先日AT90USB162のCOMPORTの開き方でヒントをいただいた,AVR初心者です.

あの時は,ありがとうございました.
おかげさまで,何とかなりました(^^)

今回は,プログラムに関する助言をいただきたくコメントさせていただきました.
目的は,光源を複数用意し,様々な角度から,物体に光を当て,そのたびにカメラで撮影するというプログラムの作成です.

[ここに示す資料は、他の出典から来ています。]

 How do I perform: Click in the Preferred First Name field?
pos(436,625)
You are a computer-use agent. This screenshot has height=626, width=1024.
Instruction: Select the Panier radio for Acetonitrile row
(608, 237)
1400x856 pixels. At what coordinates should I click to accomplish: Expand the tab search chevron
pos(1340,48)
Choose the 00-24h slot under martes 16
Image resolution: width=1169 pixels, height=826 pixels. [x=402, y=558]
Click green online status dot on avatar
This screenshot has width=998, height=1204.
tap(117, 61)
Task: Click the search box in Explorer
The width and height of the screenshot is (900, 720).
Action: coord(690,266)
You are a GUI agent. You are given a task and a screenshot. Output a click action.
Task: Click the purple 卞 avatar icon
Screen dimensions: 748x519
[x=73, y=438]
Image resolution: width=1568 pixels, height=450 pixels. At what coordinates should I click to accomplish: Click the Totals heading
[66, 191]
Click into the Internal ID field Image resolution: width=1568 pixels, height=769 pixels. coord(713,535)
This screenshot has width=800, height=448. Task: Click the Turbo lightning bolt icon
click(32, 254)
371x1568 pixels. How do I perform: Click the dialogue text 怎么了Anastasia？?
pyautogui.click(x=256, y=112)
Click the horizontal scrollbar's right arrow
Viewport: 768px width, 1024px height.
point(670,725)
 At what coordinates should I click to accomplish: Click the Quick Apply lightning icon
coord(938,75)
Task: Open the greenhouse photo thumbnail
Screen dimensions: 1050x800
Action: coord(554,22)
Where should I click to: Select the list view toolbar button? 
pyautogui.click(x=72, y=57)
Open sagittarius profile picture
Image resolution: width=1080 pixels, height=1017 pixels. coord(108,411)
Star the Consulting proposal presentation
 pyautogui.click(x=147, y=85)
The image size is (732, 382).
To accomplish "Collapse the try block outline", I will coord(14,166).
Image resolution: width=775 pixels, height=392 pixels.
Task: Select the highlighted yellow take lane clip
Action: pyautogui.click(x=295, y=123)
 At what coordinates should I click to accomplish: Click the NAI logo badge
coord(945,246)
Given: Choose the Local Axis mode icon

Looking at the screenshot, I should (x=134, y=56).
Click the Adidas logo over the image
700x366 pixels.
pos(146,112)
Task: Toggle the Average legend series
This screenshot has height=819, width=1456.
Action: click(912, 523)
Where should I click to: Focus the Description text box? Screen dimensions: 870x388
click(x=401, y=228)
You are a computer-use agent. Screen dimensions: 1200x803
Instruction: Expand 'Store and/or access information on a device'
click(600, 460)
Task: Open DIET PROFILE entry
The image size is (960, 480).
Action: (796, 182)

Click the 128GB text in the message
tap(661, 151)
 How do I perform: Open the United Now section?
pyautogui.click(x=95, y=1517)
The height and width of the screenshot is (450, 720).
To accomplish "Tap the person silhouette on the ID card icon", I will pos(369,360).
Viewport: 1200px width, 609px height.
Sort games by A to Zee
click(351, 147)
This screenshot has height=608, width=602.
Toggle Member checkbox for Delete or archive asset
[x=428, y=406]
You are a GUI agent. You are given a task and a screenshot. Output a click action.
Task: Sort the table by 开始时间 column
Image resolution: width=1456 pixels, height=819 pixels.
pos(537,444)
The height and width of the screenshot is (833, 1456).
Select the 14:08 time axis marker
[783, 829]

まず,信号を受け取ると,PORTB3からHighで出力され,しばらく時間をおいて,PORTD0からトリガーを出します.
PORTD0のトリガー出てしばらく時間をおいてPORTB3の出力をLowにします.
この動作を,PORTB3~7まで続けます.

この動作は正確に時間を制御する必要があり,Simさんの割り込みのページを見せていただいたのですが,どうも上手くいきません.

今は,PORTB3~7を正確な時間でシフトさせ,その間に割り込みでトリガーを立てたいと思ってします.
タイマーを使って正確に時間を制御したいんですが,その使い方が上手くいかず,困っています.

AT90USB162を使用し,USARTを使ってパソコンからはじめの信号を送りたいと思っていますが,まずは,スイッチからの入力で,行うつもりです.


長々と申し訳ありませんm(_ _)m
ヒント・助言があれば,よろしくお願いいたします.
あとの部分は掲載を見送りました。